[TASK DESCRIPTION]:
The lines to find are those in the entries that hold the word "Screenshot"; copy every one of them.

[DATA UNDER STUDY]:

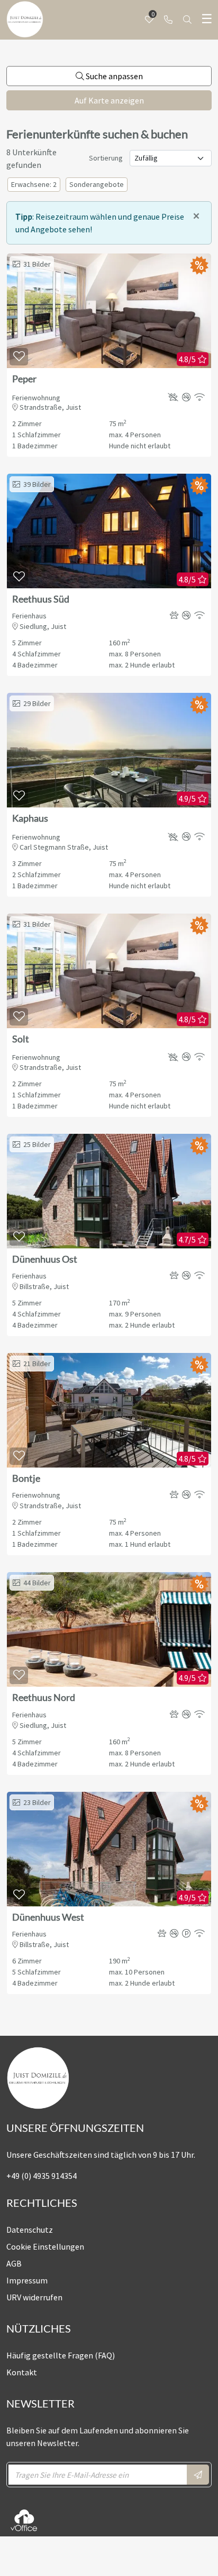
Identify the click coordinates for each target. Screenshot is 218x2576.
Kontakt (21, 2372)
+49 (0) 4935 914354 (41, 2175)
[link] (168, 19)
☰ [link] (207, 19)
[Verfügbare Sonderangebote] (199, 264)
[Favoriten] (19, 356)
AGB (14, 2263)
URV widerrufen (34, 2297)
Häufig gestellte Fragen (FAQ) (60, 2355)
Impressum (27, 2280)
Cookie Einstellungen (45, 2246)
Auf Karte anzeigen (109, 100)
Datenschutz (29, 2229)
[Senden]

--

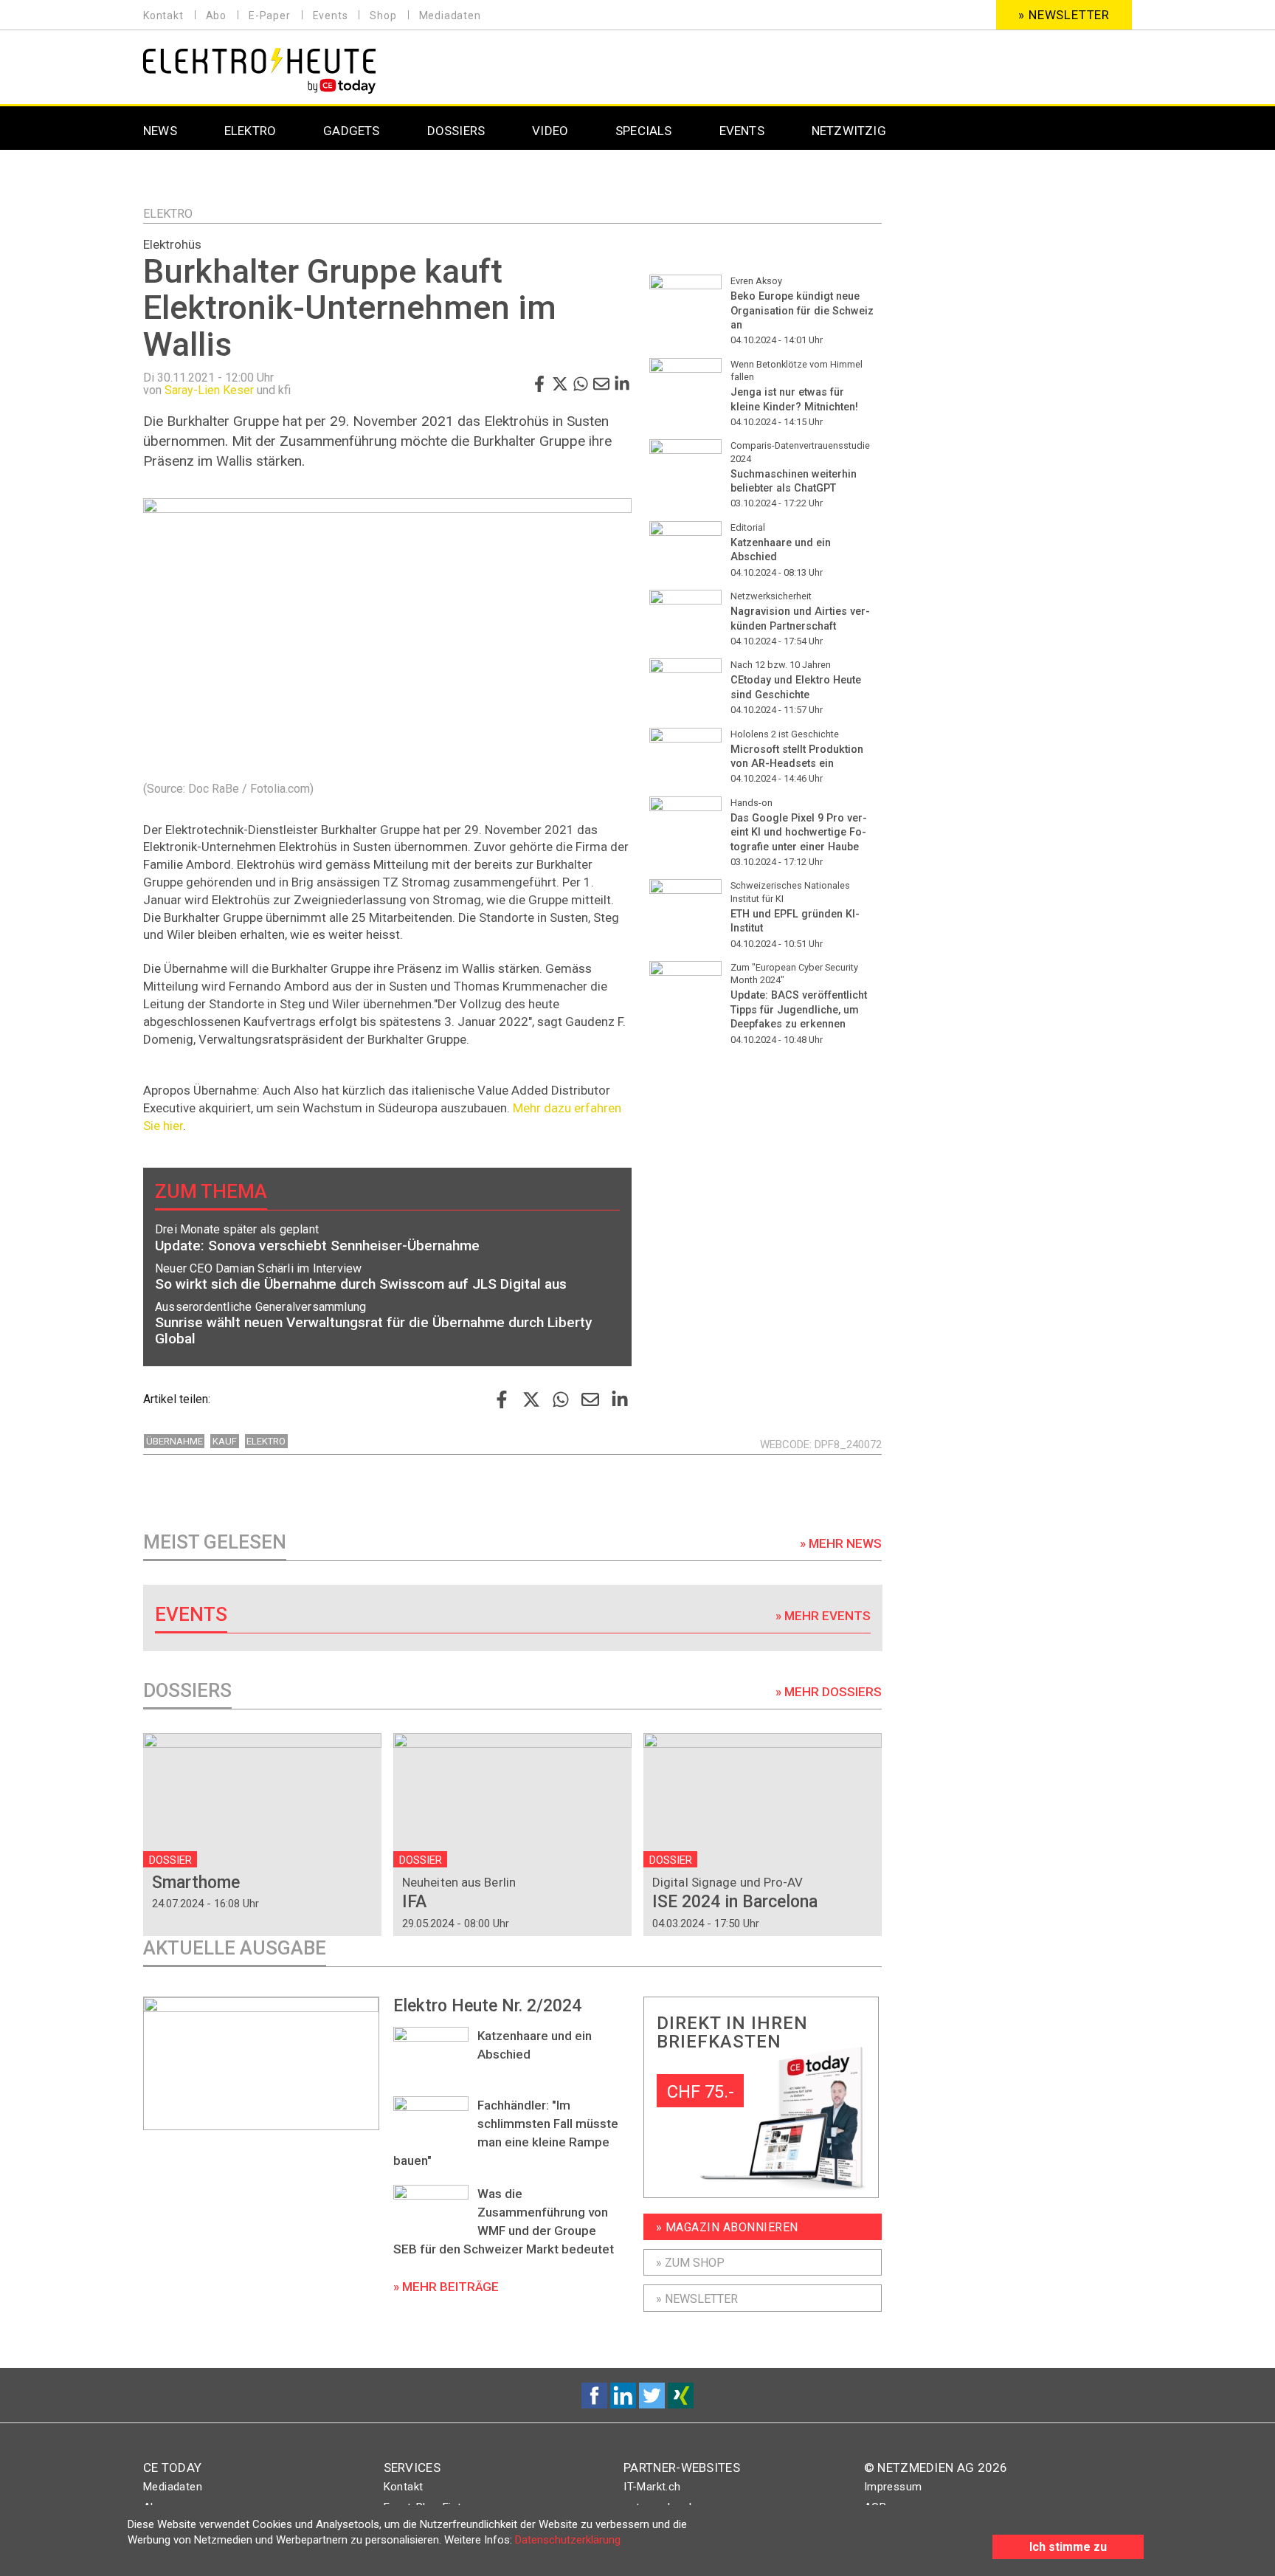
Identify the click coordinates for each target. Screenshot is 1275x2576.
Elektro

[RESPONSE TO THE TASK]:
Identify the click coordinates for each target. Screenshot is 218x2576.
Identify the click coordinates for each target. Screenshot is 1275x2576.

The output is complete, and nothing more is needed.